**RECORD SET:**
______
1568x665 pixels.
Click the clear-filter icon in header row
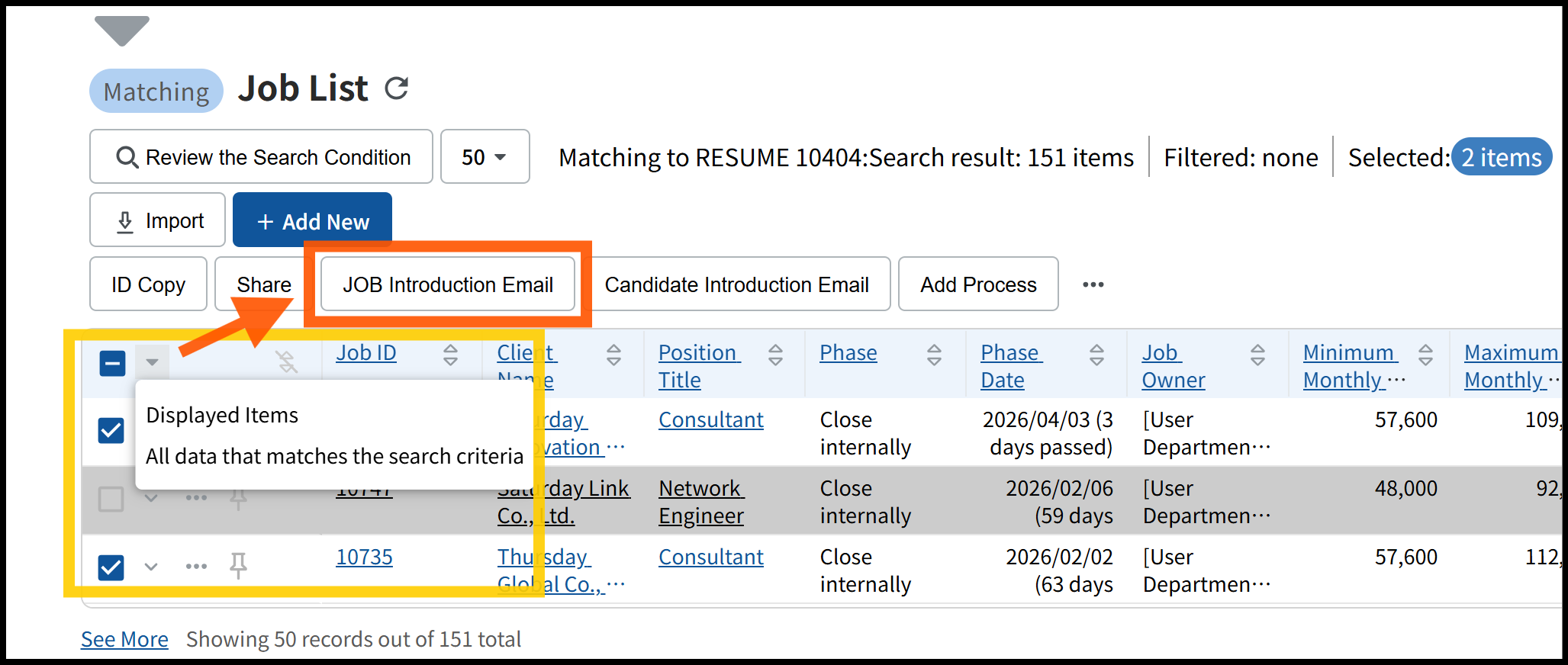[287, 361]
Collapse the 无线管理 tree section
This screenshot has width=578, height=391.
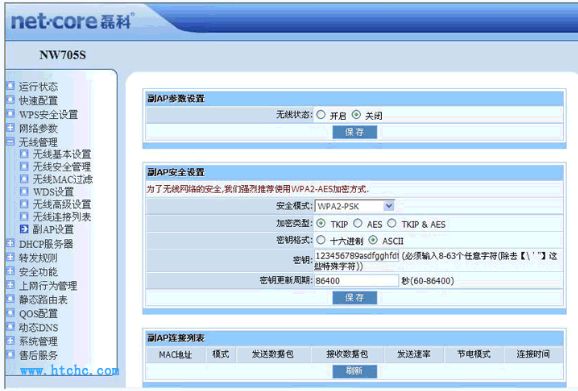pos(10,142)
______
**WORK INSTRUCTIONS:** Turn the lines above into a numbered list, skipping any blank lines and leaving out the pictures.

**EXERCISE SOLUTION:**
1. 1568x665 pixels.
2. Click the clear-filter icon in header row
3. [287, 361]
4. Collapse the 无线管理 tree section
5. This screenshot has width=578, height=391.
6. pos(10,142)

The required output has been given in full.